Despite the initial enthusiasm, privacy and logistics issues did not favor the marketing of digital pills. Patients with paranoia as their main pathology will probably not welcome being monitored and controlled. And there are concerns about third parties’ (recruiters and insurance companies) access to personal data. After all, ethical, philosophical, and practical questions restrained their adoption.
To approve or not to approve? FDA on fostering digital health innovation responsibly.
Of the plethora of available health apps (>350,000), only a small fraction follow guidelines. For example, only a few hundred AI tools have been qualified by the FDA.
In 2020, the Medicines and Healthcare Regulatory Agency (MHRA) updated the App Guidance for compliance re-assessment of digital products and classification under medical devices regulations. This update imposed further regulatory requirements for digital apps and made recommendations on the clinical trials’ design. New recommendations encourage the employment of prospective studies, including concurrent data evaluation and device deployment (vs. retrospective, which are the most common till now in this space) and multi-site clinical trials to establish safety and efficacy robustness. (Figure 1, adapted from Nature_2021).
Figure 1. A summary of FDA-approved AI devices by 2020, based on body-area, risk level, type of clinical trial and site evaluation. Single-site evaluation showed limitations because statistically significant differences among sites were identified, relevant to site bias such as different demographics or equipment used (adapted from Nature_2021).
What type of digital health apps won the FDA race?
By now, most approved health apps either extract cardiac or neural signals or provide imaging methods (CT, MRI, X-ray) assistance. AI, ML, neural networks, and deep learning algorithms train a model and learn to recognize disease patterns offering HCPs valuable assistance. However, as the FDA takes the digital leap, new issues arise.
Do algorithms always get it right?
Concerns are raised about the nature of the algorithms and data used, the so-called “garbage in, garbage out” in informatics.
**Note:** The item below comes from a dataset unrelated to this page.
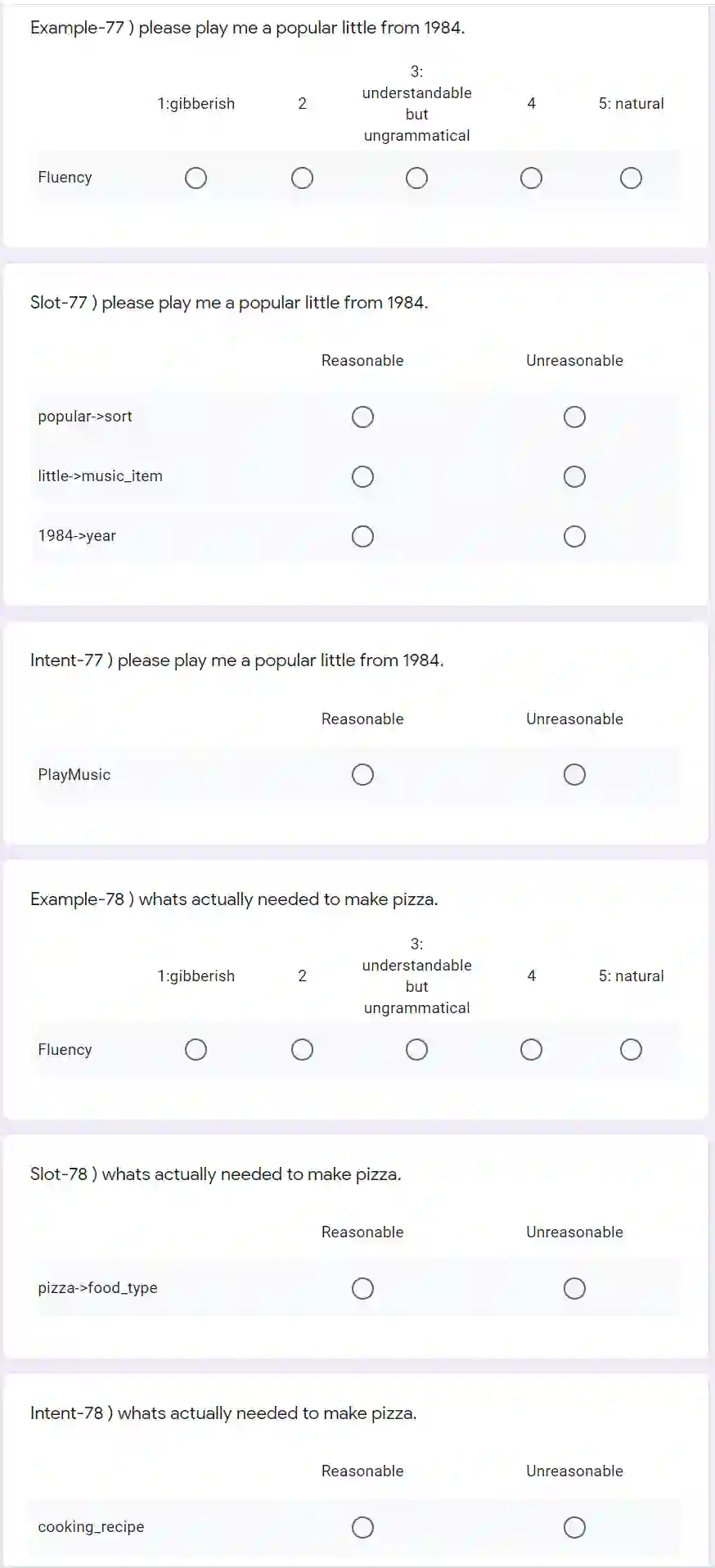
Task: Choose fluency rating 3 for Example-77
Action: coord(416,178)
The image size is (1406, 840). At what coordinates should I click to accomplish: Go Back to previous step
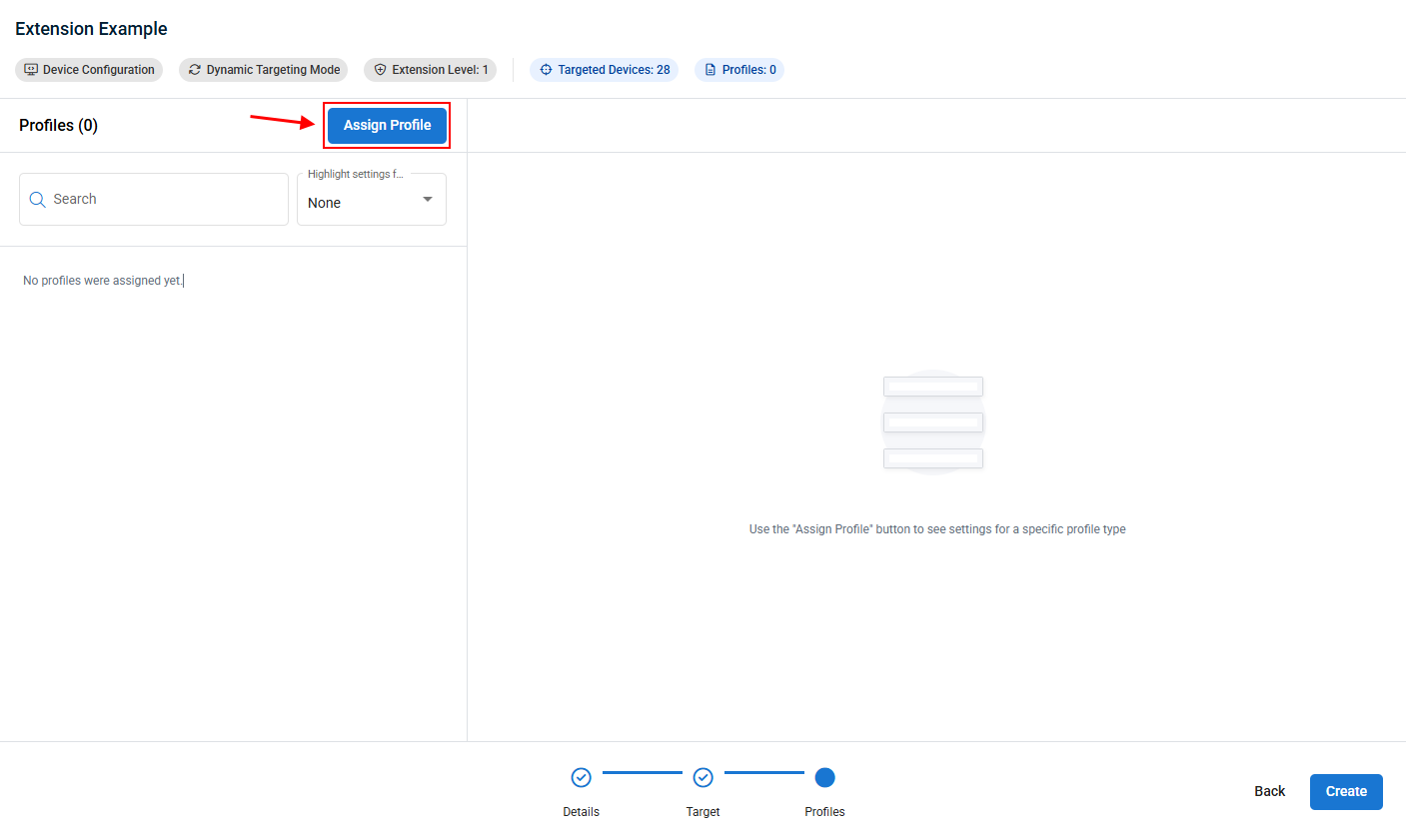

Testing showing superiority or equivalence towards other predictive methods or traditional diagnoses would be strong evidence for an algorithm’s validity and efficacy. However, the 5 Vs— volume, variety, velocity, veracity, and value— of real data limit the algorithms’ applications and restrict their training capabilities.
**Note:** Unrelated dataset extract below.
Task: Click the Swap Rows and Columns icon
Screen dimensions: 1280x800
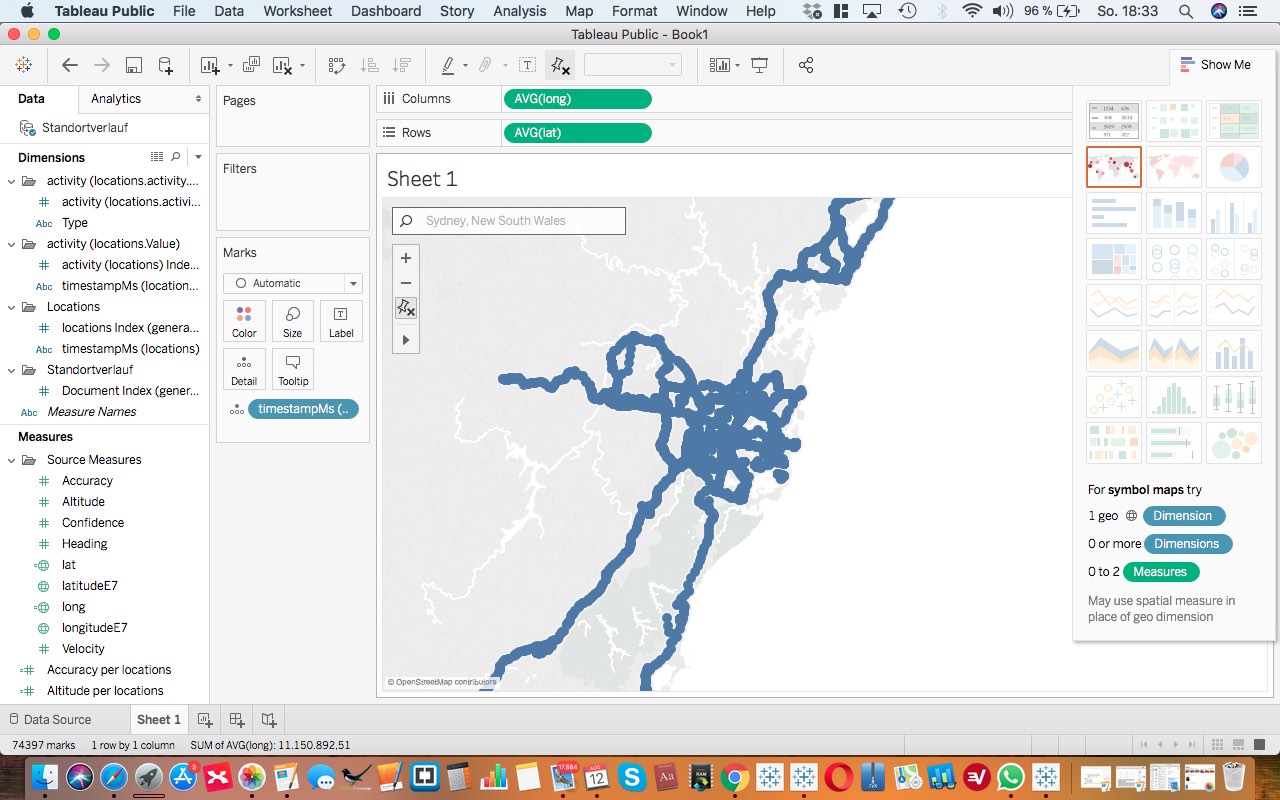Action: pos(337,65)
The paradox of choice around digital therapeutics.
Too many options sometimes come with difficulty in making a good decision. So, another concern is which digital tools we will finally adopt in practice. It is rational to say that we will prefer those tools assisting HCPs without replacing them. However, we are curious to see if and to what extent this will be the case.
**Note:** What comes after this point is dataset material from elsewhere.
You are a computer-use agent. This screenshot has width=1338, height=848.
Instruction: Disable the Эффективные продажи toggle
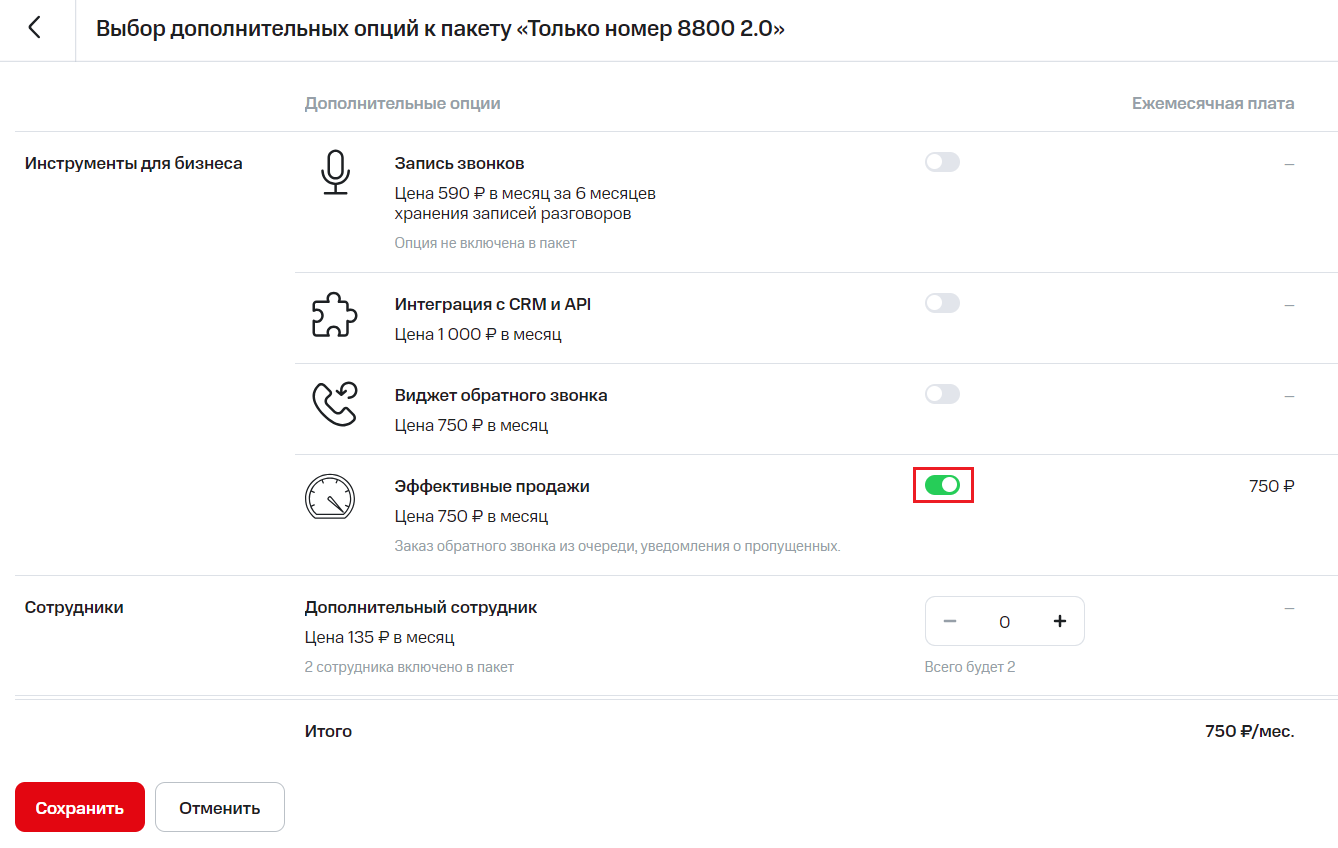942,485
This is how personalized medicine will transform healthcare.
More is yet to come in the digital space, even concepts that till recently seemed imaginary. Personalized medicine is one of them. The vision of precision medicine is alive and kicking, with digital gene signatures envisioned to stratify patients into subgroups in the clinical landscape, providing a valuable tool in the hands of clinicians; patients’ molecular profiles will indicate which medication is more efficient.
The e-NIOS case. Embedding biological knowledge into AI.
The Greek spin-off, e-NIOS, was recently awarded the first prize by Pfizer Greece “Start4Health” acceleration program for developing an AI-centric omic platform.
Αdressing digital health challenges and unlocking a world of capabilities. Food for thought.
The digital health space capabilities are fascinating and digital health will be an inseparable partner in clinical practice, prognosis, and diagnosis.
However, the promising developments in this irreversible big data generation race go hand in hand with legitimate concerns and questions.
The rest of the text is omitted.